• _Exercises to complete_
**A.** List every percentage figure that appears in the overnight economic summary.
**B.** Check each statement against the overnight economic summary. For each, answer yes or no and quote the words that decide it. (i) Dairy auction prices rose in NZD terms. (ii) Buying from China at the dairy auction was strong. (iii) The RCM/TIPP economic optimism index stands at a five month high.
**C.** Extend the overnight economic summary from its last sentence with a few more sentences.

Start of Selection

Here's our summary of key economic events overnight that affect New Zealand with news the tariff war mess is getting messier.
First up, the overnight dairy auction came in a bit better than the futures market suggested it might. This event offered lower volumes at the back end of the current dairy season, and prices eased just -0.5% in USD terms from the last full event, but were up +1.0% in NZD terms. WMP eased -2.2% and that was as expected but butter and the cheeses made better gains than expected. Buying out of China was modest, but there was raised interest from both Europe and the Middle East. In the circumstances this was a solid overall result.
Most other commodity prices are taking sizeable hits from the now-daily tariff-war battles. Behind all this is the expectation of falling demand as the US economy makes a sudden detour into recession. China's retaliation on US agricultural exports have seen sharpish falls in wheat and soybean prices.
The impacts of the trade war haven't hit US retail sales yet - unless you think American consumers are stocking up ahead of the inflationary effects. There were up +6.6% from the same week a year ago.
But they are showing up in sentiment surveys. Today's release was for the RCM/TIPP economic optimism index, and that retreated notably. This index rose in November, but has essentially retreated since and is now net-negative and a five month low.
The American need for more warehousing and higher inventories is driving their logistics industry to a three year high. The components that weigh on productivity are getting the gains.
The US is using a "fentanyl crisis" (one actually in retreat and one driven by American demand) as an excuse to impose increased tariffs. That alone will be inflationary. The counter-measure responses by Canada, Mexico, and now China will distort large parts of the American economy, and have global resonances.
The US tariffs are expected to raise the costs of American carmakers by more than US$60 bln, and will drive most into losses, and may even kill some (like Stellantis). Car demand is expected to fall -12% in the US as a result of the needed higher prices.
Financial markets continue to react in a negative way. They have given up any post-election gains, and more. Things could get much worse quite soon. Congress is nowhere near to agreeing a budget funding deal.
Meanwhile across the Pacific, Japanese consumer sentiment is falling back too now, and is back to where it was two years ago.

End of Selection
Start of Raw data

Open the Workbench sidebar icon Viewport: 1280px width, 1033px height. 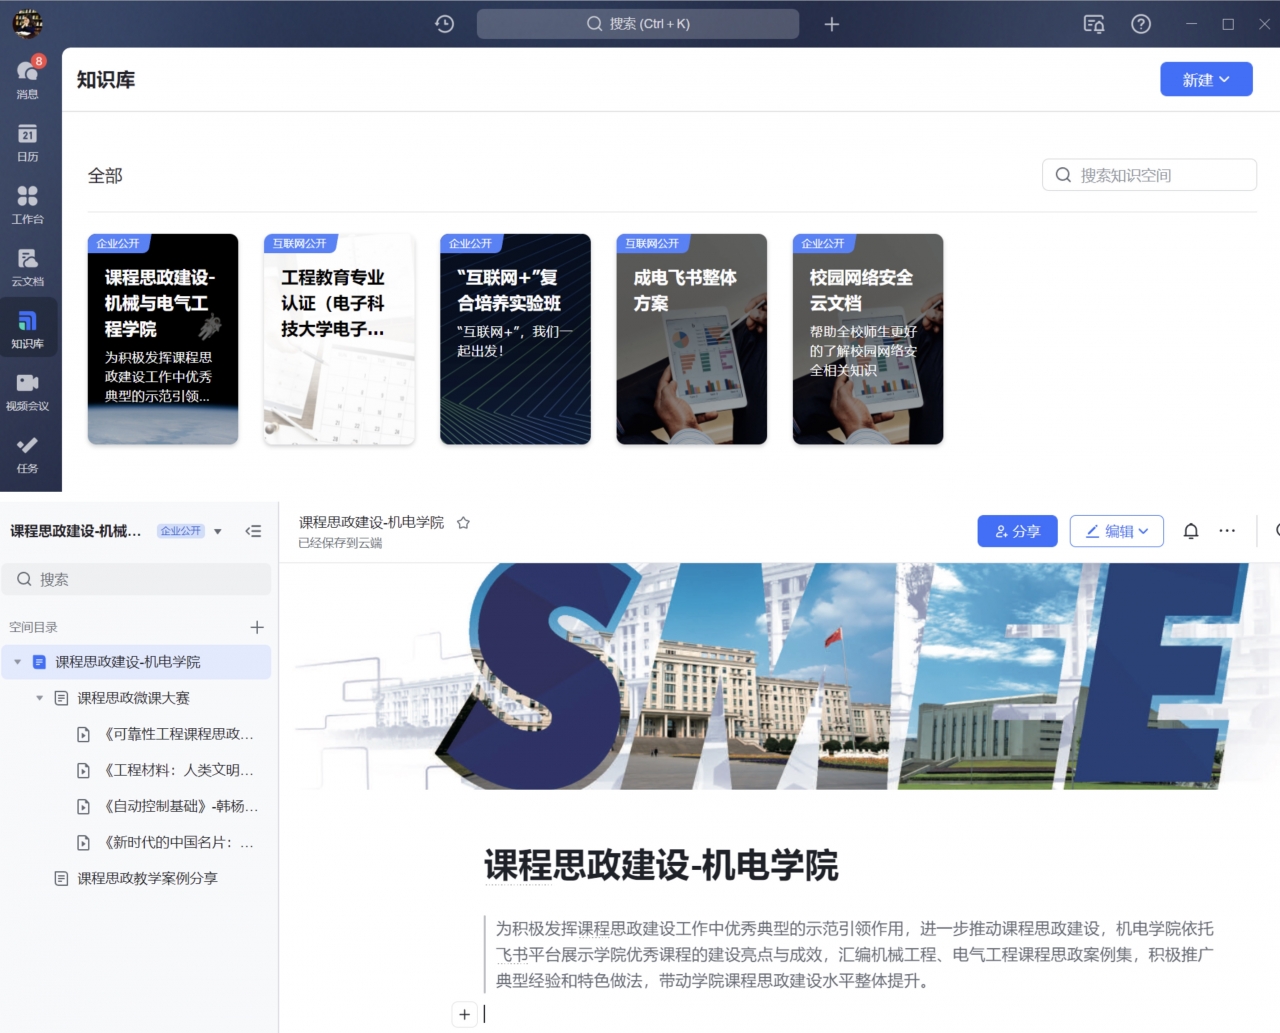click(28, 204)
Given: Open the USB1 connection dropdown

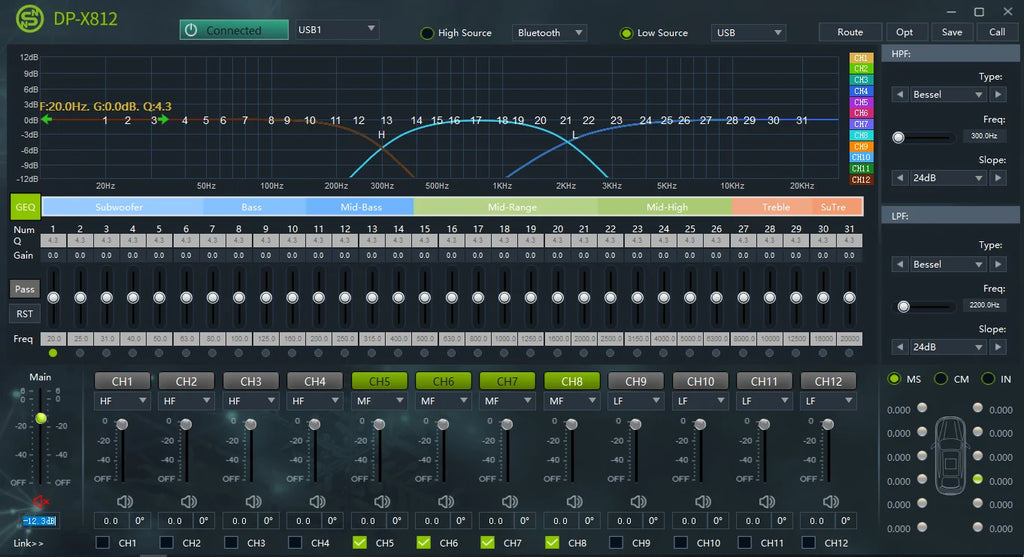Looking at the screenshot, I should coord(336,29).
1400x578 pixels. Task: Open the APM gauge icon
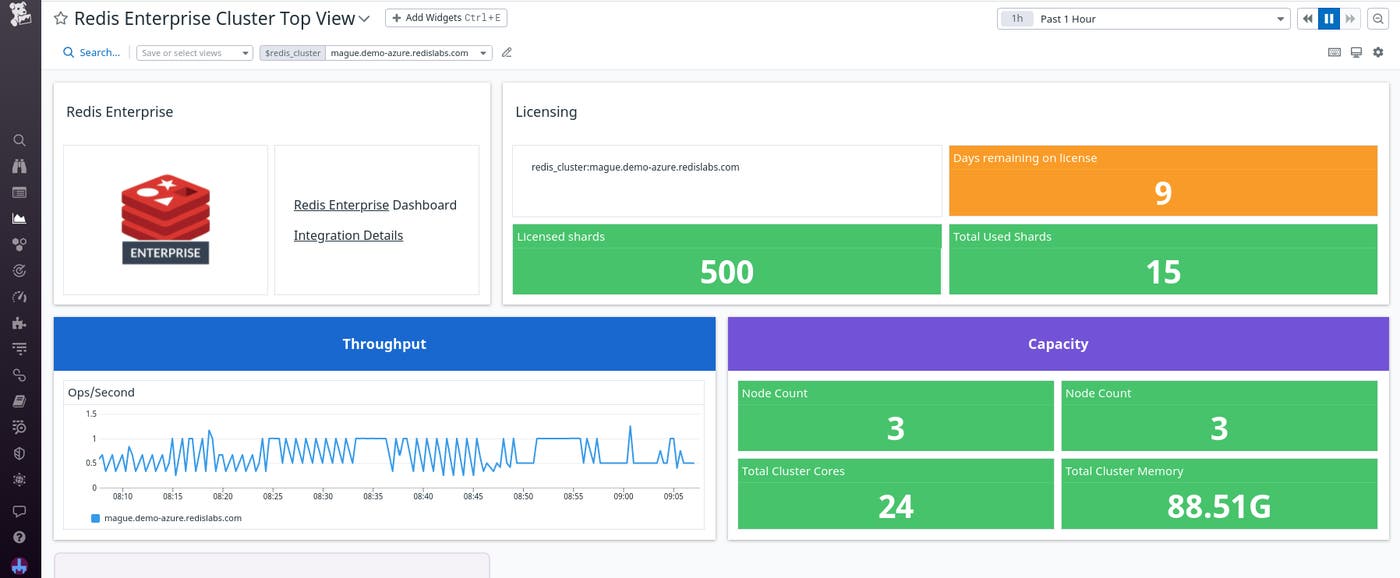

End of Raw data

• _Outputs_
**A.** -0.5%, +1.0%, -2.2%, +6.6%, -12%

**B.**
(i) Yes: "were up +1.0% in NZD terms"
(ii) No: "Buying out of China was modest"
(iii) No: "is now net-negative and a five month low"

**C.**
On the Australian east coast Cyclone Alfred is barrelling towards Brisbane and northern NSW. It is expected to make landfall as a category 2 storm late on Thursday or early Friday and would be the first tropical cyclone to impact NSW since Nancy in 1990.
Today the UST 10yr yield is at 4.19%, down -4 bps from yesterday. The key 2-10 yield curve is much steeper at +27 bps. Their 1-5 curve is now inverted by -7 bps. And their 3 mth-10yr curve is inverted more by -16 bps. The Australian 10 year bond yield starts today at 4.32% and down -4 bps from yesterday. The China 10 year bond rate is now at 1.76% and down -2 bps. The NZ Government 10 year bond rate is now at 4.50%, down -4 bps.
Wall Street has opened its Tuesday trading with the S&P500 down another -0.9%. Overnight European markets were down sharply, bookended by London's -1.3% and Frankfurt's -3.5%. Yesterday Tokyo closed down -1.2%. Hong Kong was down a minor -0.3%, but Shanghai rose +0.2%. Singapore fell -0.5. The ASX200 ended its Tuesday session down -0.6%. And the NZX50 also fell -0.6%.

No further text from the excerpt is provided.